Singapore has been recognised by the World Health Organization (WHO) for meeting all its criteria for rubella elimination. This was made possible because of our robust national immunisation programme, established system of disease surveillance, and swift contact tracing and public health response to cases.
2. Rubella elimination is an indication that disease spread is low and well controlled. Singapore has met all elimination criteria set by WHO. These are:
i. Documented interruption of endemic rubella virus transmission for a period of at least 36 months from the last endemic case;
ii. Presence of verifiable, high quality surveillance; and
iii. Genotyping evidence that supports interrupted transmission.
3. Immunisation continues to be the best way to protect children from vaccine-preventable disease like rubella. Singapore has put in place a robust system to ensure high vaccination coverage in children.

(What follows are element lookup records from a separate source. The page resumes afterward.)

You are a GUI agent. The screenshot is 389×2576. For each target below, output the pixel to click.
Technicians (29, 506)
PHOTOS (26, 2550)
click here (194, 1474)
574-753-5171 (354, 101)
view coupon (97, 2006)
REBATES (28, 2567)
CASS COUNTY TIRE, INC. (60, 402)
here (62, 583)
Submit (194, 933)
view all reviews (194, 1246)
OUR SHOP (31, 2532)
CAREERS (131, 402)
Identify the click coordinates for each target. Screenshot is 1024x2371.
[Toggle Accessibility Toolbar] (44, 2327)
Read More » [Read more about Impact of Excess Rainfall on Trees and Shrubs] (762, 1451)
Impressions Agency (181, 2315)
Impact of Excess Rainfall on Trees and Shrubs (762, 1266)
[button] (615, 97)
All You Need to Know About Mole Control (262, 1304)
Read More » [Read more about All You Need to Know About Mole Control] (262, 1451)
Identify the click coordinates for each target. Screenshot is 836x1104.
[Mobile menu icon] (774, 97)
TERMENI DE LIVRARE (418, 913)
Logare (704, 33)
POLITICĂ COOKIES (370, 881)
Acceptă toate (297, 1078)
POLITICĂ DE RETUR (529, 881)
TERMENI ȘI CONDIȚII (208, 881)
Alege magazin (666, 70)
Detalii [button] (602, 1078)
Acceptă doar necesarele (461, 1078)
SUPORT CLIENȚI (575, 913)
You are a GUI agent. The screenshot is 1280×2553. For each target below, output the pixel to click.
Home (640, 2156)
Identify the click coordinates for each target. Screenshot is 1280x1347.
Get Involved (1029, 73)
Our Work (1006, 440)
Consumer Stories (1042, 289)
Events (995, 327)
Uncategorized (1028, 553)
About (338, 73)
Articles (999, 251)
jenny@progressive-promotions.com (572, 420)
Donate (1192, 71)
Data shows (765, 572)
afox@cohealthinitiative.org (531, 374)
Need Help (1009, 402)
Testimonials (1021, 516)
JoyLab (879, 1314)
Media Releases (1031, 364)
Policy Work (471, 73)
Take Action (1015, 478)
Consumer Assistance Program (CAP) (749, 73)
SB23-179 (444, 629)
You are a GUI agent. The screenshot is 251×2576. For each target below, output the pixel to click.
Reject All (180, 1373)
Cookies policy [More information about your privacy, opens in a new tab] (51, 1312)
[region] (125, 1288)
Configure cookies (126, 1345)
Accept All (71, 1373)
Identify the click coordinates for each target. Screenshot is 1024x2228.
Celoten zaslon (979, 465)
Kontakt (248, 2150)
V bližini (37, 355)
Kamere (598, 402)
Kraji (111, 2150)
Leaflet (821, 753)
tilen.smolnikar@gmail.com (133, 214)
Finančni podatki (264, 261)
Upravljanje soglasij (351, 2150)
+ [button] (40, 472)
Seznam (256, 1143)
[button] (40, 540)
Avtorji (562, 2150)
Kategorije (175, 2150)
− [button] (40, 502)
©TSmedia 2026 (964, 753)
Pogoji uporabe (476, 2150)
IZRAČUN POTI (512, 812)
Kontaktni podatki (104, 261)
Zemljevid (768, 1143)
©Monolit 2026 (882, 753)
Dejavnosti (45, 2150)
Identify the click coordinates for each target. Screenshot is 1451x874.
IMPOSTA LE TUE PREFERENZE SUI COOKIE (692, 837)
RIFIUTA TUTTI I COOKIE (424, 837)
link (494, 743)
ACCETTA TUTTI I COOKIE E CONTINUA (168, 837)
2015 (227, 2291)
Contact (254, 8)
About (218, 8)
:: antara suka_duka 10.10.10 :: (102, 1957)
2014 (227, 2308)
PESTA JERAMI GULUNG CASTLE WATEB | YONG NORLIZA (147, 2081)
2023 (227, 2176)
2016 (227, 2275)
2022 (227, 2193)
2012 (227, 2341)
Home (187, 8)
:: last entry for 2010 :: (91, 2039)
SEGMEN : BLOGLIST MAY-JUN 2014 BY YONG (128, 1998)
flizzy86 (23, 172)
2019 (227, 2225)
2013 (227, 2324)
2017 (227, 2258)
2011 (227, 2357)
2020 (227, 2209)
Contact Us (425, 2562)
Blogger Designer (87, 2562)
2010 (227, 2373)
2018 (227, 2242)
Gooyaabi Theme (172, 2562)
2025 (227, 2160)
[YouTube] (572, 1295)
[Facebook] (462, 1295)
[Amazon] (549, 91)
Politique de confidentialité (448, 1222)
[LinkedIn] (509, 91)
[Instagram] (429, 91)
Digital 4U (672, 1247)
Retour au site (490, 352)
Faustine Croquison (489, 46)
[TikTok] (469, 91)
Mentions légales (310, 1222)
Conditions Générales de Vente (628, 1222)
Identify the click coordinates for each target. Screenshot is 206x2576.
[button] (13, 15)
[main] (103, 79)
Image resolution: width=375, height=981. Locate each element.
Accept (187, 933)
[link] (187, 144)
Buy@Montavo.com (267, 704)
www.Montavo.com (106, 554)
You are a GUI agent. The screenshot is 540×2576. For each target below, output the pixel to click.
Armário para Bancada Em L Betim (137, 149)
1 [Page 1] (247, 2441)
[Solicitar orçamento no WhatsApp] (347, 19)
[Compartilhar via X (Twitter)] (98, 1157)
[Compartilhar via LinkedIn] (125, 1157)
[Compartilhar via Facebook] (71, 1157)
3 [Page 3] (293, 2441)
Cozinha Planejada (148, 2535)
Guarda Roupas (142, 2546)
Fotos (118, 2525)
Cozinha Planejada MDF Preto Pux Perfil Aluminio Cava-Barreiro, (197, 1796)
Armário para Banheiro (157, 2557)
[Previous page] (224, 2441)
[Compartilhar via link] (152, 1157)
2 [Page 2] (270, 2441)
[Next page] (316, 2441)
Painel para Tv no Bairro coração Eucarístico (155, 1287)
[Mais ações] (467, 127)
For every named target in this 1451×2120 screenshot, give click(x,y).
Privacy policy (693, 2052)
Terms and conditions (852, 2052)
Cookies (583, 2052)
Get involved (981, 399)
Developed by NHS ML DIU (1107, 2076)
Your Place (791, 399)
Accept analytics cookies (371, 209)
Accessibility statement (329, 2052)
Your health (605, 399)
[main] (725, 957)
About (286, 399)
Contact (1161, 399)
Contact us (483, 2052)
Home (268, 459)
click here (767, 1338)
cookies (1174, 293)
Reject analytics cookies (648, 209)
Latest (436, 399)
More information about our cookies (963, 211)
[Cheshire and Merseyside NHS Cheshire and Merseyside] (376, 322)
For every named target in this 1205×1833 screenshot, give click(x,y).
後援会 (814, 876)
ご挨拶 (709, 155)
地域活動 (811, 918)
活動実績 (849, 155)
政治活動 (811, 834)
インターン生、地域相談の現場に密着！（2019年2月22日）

4. Under the National Childhood Immunisation Schedule (NCIS), young children receive two doses of rubella vaccine available in the form of measles, mumps and rubella (MMR) vaccine, at 12 months old and 15 months old respectively. Vaccinations in the NCIS are available free to all Singaporean children at Community Health Assist Scheme (CHAS) General Practitioner (GP) clinics and polyclinics.
5. MMR vaccination coverage is closely monitored and measures are in place to encourage uptake at various touch points. This has resulted in high vaccination coverage in children aged two years and older, contributing to a high level of immunity against rubella in the community. As such, Singapore’s rubella incidence rate has remained stable at less than 2 per 100,000 population over the last 10 years (2012 to 2022).
6. The Ministry of Health (MOH) has also set up a system of surveillance and response actions for doctors to report rubella cases promptly to control disease spread. Rubella is a legally notifiable disease in Singapore. Doctors are required to notify a suspect case upon clinical diagnosis and all notified cases of rubella are investigated by MOH in a timely manner. The contacts are also followed up on their health, and advised to seek medical treatment if unwell, and to get their MMR vaccination if they have not done so.
7. As pregnant women who are not immune to rubella are at risk of severe complications such as miscarriage, stillbirth or birth defects in foetus (known as congenital rubella syndrome) if infected, they will be monitored for their birth outcome, and babies born to women infected with rubella during pregnancy are evaluated for infection and congenital rubella syndrome.
8. Even with these measures, we can continue to expect to have sporadic cases and small family clusters of rubella because the disease is highly transmissible among unvaccinated individuals. Adults who have not been vaccinated previously or do not have documented immunity against rubella are also recommended to receive MMR vaccination under the National Adult Immunisation Schedule.